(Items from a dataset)
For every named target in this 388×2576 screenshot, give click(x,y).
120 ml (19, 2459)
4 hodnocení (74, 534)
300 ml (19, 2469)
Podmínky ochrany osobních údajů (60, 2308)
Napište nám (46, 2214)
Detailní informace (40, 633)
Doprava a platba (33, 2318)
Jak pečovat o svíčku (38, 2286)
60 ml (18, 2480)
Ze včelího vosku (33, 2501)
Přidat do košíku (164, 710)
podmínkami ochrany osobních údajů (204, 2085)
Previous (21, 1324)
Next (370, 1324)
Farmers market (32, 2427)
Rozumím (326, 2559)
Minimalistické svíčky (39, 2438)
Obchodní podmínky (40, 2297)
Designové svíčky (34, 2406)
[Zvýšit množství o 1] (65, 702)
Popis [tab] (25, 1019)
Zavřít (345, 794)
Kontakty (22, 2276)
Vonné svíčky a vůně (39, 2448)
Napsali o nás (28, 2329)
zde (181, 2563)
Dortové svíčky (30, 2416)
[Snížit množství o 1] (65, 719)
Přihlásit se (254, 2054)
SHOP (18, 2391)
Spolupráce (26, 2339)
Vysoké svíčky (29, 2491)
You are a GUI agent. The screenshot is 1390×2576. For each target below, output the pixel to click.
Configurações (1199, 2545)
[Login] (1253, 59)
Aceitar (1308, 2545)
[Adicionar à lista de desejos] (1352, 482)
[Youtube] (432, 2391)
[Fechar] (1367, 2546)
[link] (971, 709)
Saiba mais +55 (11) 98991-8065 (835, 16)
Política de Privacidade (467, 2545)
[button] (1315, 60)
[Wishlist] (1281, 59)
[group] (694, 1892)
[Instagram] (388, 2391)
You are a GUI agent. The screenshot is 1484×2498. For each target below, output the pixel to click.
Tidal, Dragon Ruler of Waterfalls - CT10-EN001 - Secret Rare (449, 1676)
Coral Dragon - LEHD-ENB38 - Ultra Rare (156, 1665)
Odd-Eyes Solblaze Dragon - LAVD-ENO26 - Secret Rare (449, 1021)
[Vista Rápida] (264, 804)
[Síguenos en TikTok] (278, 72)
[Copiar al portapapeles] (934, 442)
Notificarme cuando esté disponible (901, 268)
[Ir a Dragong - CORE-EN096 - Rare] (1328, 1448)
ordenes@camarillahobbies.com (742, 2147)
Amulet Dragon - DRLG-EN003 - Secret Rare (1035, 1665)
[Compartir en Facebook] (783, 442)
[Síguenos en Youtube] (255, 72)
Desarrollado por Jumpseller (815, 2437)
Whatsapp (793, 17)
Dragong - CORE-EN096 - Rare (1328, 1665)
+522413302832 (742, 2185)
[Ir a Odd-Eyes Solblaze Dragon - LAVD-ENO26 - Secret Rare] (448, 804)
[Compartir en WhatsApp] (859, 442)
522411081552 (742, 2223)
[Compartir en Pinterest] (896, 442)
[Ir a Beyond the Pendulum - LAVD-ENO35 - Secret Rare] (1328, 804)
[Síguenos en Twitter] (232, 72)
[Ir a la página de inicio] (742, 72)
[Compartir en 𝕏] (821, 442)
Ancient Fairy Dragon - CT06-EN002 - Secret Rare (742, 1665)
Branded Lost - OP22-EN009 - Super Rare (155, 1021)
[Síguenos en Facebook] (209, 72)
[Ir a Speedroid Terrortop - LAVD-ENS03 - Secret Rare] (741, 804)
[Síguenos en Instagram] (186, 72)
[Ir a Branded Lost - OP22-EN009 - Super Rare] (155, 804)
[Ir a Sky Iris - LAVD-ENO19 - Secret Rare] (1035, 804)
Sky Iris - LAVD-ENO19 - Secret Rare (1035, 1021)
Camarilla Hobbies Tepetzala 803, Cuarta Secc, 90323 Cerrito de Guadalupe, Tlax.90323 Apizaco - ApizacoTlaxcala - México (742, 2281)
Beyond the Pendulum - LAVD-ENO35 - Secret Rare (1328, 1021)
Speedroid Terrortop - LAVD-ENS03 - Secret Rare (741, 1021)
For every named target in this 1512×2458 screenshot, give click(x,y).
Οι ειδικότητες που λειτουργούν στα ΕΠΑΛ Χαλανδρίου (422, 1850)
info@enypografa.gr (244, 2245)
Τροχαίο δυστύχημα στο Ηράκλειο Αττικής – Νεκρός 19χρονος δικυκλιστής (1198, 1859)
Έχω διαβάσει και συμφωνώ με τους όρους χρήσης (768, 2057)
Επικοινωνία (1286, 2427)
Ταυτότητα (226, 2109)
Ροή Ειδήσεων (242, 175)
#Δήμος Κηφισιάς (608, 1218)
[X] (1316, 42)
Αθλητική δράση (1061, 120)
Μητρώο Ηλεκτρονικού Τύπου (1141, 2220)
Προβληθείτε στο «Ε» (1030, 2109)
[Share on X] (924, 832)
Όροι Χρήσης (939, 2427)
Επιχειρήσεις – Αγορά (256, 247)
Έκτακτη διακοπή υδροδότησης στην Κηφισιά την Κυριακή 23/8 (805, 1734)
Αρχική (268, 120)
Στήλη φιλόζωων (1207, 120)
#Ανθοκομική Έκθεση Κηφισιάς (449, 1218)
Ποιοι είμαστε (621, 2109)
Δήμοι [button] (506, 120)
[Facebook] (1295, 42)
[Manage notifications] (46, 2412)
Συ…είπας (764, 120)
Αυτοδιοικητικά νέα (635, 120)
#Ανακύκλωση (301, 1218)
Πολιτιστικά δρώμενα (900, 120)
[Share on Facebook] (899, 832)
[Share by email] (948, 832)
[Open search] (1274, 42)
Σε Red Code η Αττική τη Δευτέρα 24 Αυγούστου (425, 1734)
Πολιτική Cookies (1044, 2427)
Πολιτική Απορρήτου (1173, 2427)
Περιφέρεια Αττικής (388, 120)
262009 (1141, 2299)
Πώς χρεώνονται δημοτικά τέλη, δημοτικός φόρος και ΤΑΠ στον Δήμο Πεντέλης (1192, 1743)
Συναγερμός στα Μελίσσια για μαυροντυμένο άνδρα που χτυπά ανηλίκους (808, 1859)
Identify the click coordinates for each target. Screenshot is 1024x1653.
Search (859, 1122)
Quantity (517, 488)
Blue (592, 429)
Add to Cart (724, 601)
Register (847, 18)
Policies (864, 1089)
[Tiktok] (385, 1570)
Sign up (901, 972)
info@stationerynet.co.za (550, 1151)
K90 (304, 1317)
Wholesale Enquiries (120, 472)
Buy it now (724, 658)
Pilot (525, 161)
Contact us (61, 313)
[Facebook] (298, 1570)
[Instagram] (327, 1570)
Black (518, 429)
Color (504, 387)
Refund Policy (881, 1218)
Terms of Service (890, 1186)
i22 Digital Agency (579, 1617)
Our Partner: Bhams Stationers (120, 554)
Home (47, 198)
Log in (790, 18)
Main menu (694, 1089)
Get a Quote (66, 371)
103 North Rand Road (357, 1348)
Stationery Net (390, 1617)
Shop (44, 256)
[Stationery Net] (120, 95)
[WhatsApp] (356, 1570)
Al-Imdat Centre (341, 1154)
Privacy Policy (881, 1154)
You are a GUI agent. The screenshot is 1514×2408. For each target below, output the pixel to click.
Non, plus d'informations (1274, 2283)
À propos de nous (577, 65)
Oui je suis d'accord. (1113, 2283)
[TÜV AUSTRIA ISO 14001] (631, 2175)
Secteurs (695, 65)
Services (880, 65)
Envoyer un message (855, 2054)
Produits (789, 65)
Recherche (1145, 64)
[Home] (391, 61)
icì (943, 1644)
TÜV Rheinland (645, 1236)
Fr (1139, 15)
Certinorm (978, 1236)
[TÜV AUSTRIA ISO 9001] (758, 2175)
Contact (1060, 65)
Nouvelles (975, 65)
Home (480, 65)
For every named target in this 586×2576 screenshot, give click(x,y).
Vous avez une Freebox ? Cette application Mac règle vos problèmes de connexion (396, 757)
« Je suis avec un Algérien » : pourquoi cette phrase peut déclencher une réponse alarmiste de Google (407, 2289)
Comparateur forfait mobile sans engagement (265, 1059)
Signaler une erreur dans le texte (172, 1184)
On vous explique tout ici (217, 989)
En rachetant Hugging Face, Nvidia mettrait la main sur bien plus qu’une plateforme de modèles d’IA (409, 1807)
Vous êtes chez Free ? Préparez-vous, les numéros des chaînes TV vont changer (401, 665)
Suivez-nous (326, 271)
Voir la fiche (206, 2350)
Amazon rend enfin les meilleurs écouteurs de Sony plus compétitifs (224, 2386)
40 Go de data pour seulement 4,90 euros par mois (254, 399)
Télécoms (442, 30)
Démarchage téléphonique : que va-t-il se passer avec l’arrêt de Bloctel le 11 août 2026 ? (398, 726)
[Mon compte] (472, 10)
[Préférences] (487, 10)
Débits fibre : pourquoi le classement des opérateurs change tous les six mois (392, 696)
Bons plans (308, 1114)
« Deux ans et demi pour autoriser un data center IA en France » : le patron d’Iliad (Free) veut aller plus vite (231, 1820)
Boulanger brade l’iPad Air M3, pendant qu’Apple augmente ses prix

▶ **Description of the task**: Filter the entries and copy out every line with the word "Síguenos".

▶ **Exercise answer**:
[Síguenos en TikTok] (278, 72)
[Síguenos en Youtube] (255, 72)
[Síguenos en Twitter] (232, 72)
[Síguenos en Facebook] (209, 72)
[Síguenos en Instagram] (186, 72)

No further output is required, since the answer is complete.